In der Begründung dieses Bescheides führte die belangte Behörde aus, Unzuchtsdelikte an Unmündigen zählten zu den am meisten verpönten und verwerflichsten Tathandlungen. Daraus sei auf eine sich über alle sittlichen Wertvorstellungen hinwegsetzende Sinnesart des Täters zu schließen, die der von einem Kfz-Lenker geforderten Einstellung gegenüber den Mitmenschen zuwiderlaufe. Im Rahmen des Wertungskriteriums der Verwerflichkeit des Verhaltens des Beschwerdeführers sei zu berücksichtigen, dass der Beschwerdeführer mehrere unmündige Knaben über einen längeren Zeitraum hindurch immer wieder sexuell missbraucht und sowohl hinsichtlich der Opfer als auch der Tatzeiten wiederholte Tathandlungen gesetzt habe. Das Wohlverhalten des Beschwerdeführers in der Haft lasse noch nicht die Annahme zu, er habe seine aus der wiederholten Tatbegehung zu erschließende Neigung zur Begehung von schweren strafbaren Handlungen bereits überwunden. Der Beschwerdeführer sei daher noch immer als verkehrsunzuverlässig anzusehen. Unter Berücksichtigung der seit der Tat verstrichenen Zeit, der Unbescholtenheit des Beschwerdeführers bis zur genannten Verurteilung und des Fehlens eines unmittelbaren Zusammenhanges der Straftaten mit der Verwendung eines Kraftfahrzeuges sei die Entziehungsdauer wesentlich, und zwar auf 24 Monate, herabzusetzen. Eine weitere Reduzierung der Entziehungszeit auf das beantragte Ausmaß von 18 Monaten bzw. der Ausspruch einer Entziehung nach § 74 KFG 1967 komme aber auf Grund des Verhaltens des Beschwerdeführers nicht in Betracht.
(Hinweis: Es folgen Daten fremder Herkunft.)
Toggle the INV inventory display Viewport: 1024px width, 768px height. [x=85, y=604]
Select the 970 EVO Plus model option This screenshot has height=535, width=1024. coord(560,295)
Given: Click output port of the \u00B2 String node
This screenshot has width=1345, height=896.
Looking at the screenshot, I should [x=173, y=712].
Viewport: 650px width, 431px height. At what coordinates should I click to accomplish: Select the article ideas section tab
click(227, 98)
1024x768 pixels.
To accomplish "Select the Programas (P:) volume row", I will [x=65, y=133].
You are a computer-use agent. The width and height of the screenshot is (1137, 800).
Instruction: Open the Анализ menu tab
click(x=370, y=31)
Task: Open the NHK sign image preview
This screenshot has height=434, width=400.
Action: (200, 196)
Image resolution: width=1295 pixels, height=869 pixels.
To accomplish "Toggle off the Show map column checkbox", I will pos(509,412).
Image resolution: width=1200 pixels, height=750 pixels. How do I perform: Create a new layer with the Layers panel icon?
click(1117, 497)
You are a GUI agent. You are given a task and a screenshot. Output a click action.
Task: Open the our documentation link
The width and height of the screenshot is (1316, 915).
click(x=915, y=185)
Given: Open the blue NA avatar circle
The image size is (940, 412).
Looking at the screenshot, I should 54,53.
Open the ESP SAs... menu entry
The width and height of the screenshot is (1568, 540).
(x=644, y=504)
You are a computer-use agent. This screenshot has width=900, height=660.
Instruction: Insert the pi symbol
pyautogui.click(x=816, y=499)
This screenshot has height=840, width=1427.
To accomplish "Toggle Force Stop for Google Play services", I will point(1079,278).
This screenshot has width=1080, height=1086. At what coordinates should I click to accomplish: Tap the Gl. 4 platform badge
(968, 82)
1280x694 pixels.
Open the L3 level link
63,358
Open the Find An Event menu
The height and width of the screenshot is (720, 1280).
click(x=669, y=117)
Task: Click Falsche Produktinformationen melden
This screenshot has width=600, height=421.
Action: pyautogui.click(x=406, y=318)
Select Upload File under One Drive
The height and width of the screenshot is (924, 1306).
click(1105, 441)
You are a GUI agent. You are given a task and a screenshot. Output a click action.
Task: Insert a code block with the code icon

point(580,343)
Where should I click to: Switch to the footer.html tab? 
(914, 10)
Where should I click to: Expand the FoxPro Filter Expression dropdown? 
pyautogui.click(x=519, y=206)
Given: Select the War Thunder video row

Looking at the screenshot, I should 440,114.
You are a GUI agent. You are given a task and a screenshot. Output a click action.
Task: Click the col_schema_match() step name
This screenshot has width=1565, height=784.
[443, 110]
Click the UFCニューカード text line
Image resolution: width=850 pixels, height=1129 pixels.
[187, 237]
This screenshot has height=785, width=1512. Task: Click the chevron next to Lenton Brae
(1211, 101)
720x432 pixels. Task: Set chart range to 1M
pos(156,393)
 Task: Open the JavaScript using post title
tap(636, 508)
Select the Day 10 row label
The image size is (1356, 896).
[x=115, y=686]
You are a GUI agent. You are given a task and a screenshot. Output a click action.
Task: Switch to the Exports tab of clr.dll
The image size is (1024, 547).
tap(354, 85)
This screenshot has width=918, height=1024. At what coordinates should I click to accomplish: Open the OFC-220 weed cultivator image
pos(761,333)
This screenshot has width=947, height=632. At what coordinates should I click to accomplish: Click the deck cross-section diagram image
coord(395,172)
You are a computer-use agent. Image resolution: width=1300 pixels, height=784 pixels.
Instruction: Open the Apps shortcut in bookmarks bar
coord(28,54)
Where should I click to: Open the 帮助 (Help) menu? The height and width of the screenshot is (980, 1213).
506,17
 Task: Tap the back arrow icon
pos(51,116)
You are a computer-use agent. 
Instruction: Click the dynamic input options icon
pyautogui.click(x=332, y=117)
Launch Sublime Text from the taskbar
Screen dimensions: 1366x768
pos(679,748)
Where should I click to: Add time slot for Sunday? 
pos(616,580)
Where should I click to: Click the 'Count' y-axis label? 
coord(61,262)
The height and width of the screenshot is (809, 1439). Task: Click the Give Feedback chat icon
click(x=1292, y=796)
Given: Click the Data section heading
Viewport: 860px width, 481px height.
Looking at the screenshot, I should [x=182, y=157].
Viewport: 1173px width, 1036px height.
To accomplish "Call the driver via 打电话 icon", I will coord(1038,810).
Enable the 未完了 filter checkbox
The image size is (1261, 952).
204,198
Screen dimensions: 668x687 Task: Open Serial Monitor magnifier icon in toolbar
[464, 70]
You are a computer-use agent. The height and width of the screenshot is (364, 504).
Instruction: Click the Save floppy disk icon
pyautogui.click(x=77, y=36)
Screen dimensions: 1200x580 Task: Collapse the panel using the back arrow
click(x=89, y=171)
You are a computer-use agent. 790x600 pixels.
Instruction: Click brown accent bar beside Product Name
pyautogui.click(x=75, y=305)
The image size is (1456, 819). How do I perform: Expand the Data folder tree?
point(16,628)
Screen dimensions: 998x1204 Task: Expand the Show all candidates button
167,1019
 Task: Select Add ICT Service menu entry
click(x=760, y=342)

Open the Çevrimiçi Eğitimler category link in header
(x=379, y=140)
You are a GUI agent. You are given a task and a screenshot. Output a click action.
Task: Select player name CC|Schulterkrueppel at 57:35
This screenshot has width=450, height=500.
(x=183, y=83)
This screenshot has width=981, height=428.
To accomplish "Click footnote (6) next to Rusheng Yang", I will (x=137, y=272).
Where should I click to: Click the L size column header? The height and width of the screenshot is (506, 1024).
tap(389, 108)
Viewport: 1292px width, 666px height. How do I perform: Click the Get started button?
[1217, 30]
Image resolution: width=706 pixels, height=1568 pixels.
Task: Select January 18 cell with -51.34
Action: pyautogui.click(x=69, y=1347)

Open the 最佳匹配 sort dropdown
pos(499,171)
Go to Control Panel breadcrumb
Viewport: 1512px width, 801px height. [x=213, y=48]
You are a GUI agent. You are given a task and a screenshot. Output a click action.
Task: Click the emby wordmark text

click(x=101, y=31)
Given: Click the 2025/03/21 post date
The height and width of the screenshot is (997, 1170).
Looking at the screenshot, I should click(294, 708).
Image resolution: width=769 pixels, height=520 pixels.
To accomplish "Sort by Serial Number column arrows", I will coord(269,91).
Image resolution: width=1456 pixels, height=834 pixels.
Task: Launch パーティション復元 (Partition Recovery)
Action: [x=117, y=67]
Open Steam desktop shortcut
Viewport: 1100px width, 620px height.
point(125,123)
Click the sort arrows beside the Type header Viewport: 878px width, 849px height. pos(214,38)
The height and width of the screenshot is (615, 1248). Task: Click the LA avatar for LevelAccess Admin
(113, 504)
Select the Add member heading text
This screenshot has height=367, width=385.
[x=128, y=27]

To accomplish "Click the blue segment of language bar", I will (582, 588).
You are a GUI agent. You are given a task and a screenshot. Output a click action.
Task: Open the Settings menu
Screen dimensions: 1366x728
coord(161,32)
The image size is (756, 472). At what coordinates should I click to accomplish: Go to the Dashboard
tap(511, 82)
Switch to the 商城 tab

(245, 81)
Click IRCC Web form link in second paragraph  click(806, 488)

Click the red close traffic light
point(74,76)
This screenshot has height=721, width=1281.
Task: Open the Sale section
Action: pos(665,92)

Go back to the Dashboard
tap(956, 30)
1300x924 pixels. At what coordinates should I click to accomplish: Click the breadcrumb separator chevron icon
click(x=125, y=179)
Bei einer noch kürzeren Entziehungszeit werde der Zweck der getroffenen Maßnahme, nämlich den als verkehrsunzuverlässig erkannten Beschwerdeführer bis zu einer Änderung seiner Sinnesart vom öffentlichen Verkehr fernzuhalten, in Frage gestellt. Im Übrigen habe auch der Beschwerdeführer seine Bereitschaft zu einer Sinnesumkehr bisher nur in geringem Maß zu erkennen gegeben.

Gegen diesen Bescheid richtet sich die vorliegende Beschwerde.

Die belangte Behörde hat die Akten des Verwaltungsverfahrens vorgelegt und beantragt in ihrer Gegenschrift die kostenpflichtige Abweisung der Beschwerde.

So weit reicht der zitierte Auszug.